Parlava bene lui, che era stato con la sua ragazza per quasi 4 anni e poi una mattina si era svegliato capendo così che non era lei quella che voleva, bensì Cami. E aveva buttato al vento una relazione di 4 anni, per Camilla. Mica a tutte le ragazze la vita và così bene. Mica la fortuna perseguita tutte noi. Anzi la metà di noi la fortuna non le guarda nemmeno, e peggio, c’è chi è perseguitato dalla sfiga.
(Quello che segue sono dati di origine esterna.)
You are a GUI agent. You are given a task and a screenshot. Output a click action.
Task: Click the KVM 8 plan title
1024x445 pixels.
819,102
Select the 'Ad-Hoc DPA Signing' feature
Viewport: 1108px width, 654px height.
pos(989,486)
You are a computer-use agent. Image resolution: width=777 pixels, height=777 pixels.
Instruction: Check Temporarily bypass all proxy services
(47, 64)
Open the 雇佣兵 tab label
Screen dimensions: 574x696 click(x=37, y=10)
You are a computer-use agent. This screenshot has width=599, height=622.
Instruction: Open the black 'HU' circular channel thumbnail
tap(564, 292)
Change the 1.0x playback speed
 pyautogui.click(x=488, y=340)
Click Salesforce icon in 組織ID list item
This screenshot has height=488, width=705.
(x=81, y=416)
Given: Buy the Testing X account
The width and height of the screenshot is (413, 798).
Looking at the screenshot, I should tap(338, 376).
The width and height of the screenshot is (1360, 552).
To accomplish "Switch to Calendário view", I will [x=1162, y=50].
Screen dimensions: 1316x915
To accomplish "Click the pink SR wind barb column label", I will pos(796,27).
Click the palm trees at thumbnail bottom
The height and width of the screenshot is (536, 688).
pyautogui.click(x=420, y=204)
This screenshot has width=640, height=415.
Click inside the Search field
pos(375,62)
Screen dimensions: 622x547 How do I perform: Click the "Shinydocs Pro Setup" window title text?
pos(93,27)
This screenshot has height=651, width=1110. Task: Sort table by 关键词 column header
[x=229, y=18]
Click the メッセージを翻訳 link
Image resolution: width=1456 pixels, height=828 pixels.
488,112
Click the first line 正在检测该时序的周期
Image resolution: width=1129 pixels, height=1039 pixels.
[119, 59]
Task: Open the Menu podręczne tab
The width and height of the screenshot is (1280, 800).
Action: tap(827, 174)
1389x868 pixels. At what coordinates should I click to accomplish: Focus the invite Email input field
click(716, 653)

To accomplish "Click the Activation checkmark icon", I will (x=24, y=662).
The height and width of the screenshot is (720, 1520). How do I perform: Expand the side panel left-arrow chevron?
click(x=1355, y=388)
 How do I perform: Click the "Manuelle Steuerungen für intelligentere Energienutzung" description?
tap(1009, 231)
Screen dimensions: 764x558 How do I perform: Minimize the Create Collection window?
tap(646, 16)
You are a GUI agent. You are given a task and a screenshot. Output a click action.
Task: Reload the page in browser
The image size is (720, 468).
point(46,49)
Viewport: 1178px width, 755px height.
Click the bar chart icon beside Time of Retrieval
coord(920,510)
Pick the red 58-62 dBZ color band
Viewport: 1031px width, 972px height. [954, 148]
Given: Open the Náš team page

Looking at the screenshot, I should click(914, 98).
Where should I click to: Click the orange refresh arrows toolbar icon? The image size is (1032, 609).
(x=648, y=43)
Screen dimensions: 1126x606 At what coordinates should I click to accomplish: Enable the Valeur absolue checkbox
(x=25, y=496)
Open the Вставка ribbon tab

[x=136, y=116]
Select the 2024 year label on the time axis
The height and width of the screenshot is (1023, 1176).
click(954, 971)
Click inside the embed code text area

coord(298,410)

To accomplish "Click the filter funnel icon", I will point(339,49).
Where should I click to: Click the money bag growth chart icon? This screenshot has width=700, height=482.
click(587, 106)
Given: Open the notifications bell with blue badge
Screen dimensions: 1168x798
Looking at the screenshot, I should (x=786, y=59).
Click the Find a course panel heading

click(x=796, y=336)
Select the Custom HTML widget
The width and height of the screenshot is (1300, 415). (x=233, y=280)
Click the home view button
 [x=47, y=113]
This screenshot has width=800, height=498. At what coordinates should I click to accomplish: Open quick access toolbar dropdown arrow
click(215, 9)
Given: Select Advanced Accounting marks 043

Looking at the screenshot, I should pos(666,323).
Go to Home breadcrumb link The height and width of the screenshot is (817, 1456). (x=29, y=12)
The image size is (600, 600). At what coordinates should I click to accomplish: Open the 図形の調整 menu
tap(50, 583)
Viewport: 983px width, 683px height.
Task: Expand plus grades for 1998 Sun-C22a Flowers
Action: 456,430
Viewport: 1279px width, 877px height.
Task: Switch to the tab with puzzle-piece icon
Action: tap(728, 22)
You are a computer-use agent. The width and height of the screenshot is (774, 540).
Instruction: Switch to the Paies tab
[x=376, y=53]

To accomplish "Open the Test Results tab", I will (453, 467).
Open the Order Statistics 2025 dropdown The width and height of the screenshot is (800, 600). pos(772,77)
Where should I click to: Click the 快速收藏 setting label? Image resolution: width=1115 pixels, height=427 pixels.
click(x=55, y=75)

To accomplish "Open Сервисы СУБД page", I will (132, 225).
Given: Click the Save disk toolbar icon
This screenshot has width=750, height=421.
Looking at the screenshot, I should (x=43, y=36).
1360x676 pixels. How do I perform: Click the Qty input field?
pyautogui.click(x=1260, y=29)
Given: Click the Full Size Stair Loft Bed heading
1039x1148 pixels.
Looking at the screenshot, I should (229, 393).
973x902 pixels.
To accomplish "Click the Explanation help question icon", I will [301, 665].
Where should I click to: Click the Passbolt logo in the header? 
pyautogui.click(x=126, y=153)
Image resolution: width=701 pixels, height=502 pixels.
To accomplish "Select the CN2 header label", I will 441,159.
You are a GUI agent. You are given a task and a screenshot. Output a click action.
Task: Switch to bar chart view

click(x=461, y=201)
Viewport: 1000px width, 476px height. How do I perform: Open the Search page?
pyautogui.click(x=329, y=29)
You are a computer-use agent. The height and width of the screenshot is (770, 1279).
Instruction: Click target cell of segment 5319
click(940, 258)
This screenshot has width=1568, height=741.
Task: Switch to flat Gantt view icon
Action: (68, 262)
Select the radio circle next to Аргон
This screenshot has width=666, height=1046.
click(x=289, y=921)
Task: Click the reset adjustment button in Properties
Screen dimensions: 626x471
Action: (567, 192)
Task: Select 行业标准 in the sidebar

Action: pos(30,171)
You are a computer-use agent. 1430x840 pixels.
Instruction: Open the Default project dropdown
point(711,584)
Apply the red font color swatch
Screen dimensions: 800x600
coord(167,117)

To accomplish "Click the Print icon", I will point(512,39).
Ma alla fine aveva ragione! Che avevo da perdere? Dopotutto erano rimasti 6 mesi scarsi, e in 6 mesi tante cose cambiano.

“Dovrai aiutarmi, da sola non posso fare nulla. E non mi và di fare la figura della cretina. Penserà che sono una poveraccia, che non riesce ad andare avanti nella vita. Dopo tre anni ancora gli corro dietro. Questo si che è patetico” dissi.

“Oppure è incredibile. Ma chi lo farebbe mai? Gli farò aprire gli occhi. Tu però non gettare la spugna!”ribadì.

“Va bene. Ma non dirgli nulla. Fa finta che non ci sia mai stata questa conversazione …” dissi agitata. Guardai, in lontananza stava arrivando il mio auto.

“Ora devo scappare, arriva l’auto. Ma tienimi informata. Oggi ti aggiungo su FB ok?”.

“Va bene, e grazie per aver accettato. Ci tengo che lui torni quello di prima. E spero che tu sia felice, dico sul serio. Vedrai che andrà bene. A domani!” disse.

Lo salutai, e mi infilai sull’auto. Subito mi sedei vicini al finestrino, mi infilai le cuffiette, e lasciai la musica scorrere. Iniziò “Save Your Heart” dei Mayday Parade.

Sorrisi. Scese una lacrima, ma sorrisi. Ancora una volta la mia vita era giostrata da lui, e i miei sentimenti erano per lui. Maledetto bastardo, amore.